PLEASE help me understand this paper! (Formal math stuff)

Right now in my class we're being given a short introduction to theoretical CS. We're learning not from a book but from our teacher's Ph.D. thesis! The thesis is HEAVY on formal math and I can't follow it... I've been trying for DAYS and have spent many, many hours reading around but it's not making sense. I'm officially desperate now and so I've come here to ask if I could possibly get some help from you guys.

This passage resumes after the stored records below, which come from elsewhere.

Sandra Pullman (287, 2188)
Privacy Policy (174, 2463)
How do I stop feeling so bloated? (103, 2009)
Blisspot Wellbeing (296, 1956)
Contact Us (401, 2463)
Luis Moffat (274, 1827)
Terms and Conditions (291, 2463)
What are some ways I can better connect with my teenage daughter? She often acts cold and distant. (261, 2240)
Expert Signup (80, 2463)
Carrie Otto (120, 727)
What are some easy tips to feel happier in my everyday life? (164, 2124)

Here's the part I'm stuck on, it's about Turing machines:

http://img105.imageshack.us/img105/5915/help27ib.th.jpg

I've been reading a lot and I now understand the distinction between an Urelement and natural numbers as defined with sets (with the axiom of infinity). It's the rest of the paper that I don't get. If any of you could explain to me what the paper is saying possibly with some examples (especially of the Sq thing) then I would be very greatful. If you're pressed for time then here are the parts I'm most confused about:

• What does the Sq_(w)(A) thing mean?? If A is, say, { a, b, c }, then what would Sq_(w)(A) be? Can you lay it out for me (i.e. write out the elements of the set in set notation { ... })?
• In the definition part, when it says "Let A be a set, u, v in Sq_(w)(A)" what does that really mean? If something is an element of Sq_(w)(A) then what does it look like?

 

[StatusX]

Aⁿ is the set of all n-tuples of elements of A, ie, ordered sets of n elements from A. For example, if A=R, the set of real numbers, then Rⁿ is just n-dimensional Euclidean space (you're probably familiar with this as a vector space, although here it is just a set, with no extra structure). For example, (1,2,6) is an element of R³.

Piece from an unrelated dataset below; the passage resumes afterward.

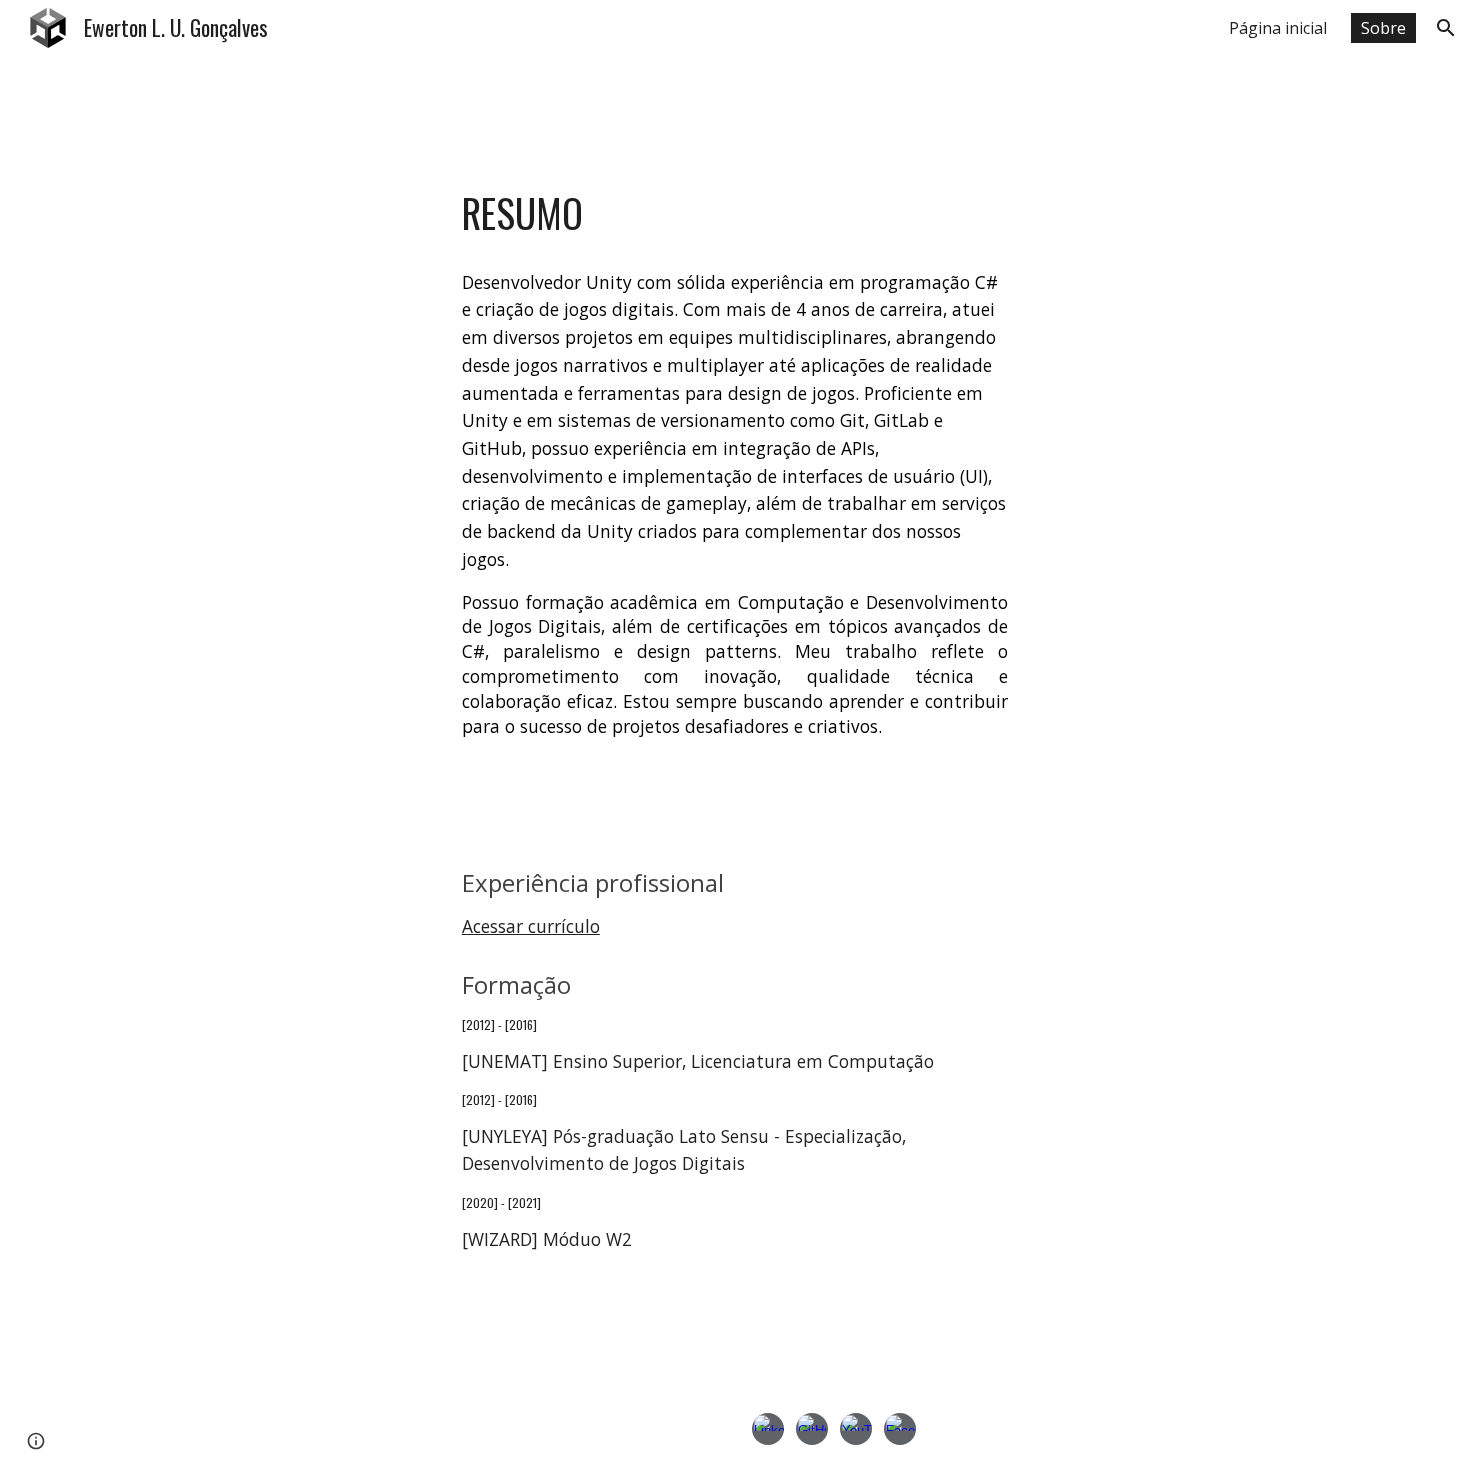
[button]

Sq_(w)(A) is the union of the Aⁿ for n=0,1,2,... In other words, it is the set of lists of elements of A of any finite length. (1), (1,2,3), and (12,12,12,12,12) are all elements of Sq_(w)(R).

 

[AKG]

No, ⁿA is the set of lists of elements of A of size n, Aⁿ is the set of functions from n = {0, 1, ..., n-1} to A. Of course, there is a natural bijection between the two, but ⁿA never really comes up on that page, except when it is defined. Sq_(w)(A) is the union of all Aⁿ, so it is the set of all functions from a natural number to A. If u, v are in Sq_(w)(A), then u and v are functions, each whose domain is a natural number (although u and v need not have the same domain) and both of whose codomain is A.

So if A is {a,b,c}, and u is an element in Sq_(w)(A), then u is a function u : n -> A where n is some natural number. If n were 5, say, then u could be the function defined by:

u(0) = u(1) = u(2) = u(4) = c; u(3) = b

In general, a function from X to Y can be written as a set of ordered pairs, where for each x in X, there is a unique y in Y such that (x,y) is in this function. For example, the squaring function on the reals is the set:

{(x,x²) | x in R}

So the function u above could be written as:

u = {(0,c), (1,c), (3,b), (3,b), (2,c), (4,c)}

Note that the repetition of (3,b) has no significance, nor does the order of the elements of u, so u could have been written as you'd expect to see it:

u = {(0,c), (1,c), (2,c), (3,b), (4,c)}

 

[samh]

Sq_(w)(A) is the union of the Aⁿ for n=0,1,2,...

Sq_(w)(A) is the union of all A_n, so it is the set of all functions from a natural number to A.

I don't get it... The paper says ⁿA but StatusX is saying Aⁿ and AKG is saying A_n. Is there something I'm missing?

Edit:

I see now! AKG what you're saying is now making sense to me. Sq_(w)(A) is an infinite set of functions. Therefore u and v being members of Sq_(w)(A) means that they themselves are functions too, and that set of ordered pairs is actually a function specification. And now I see what they mean by u(0) since u is actually a function. After all this time it finally makes sense... Thanks guys.

 

[AKG]

Sorry, A_n was a typo, I meant Aⁿ. Anyways, it seems like you understand it now.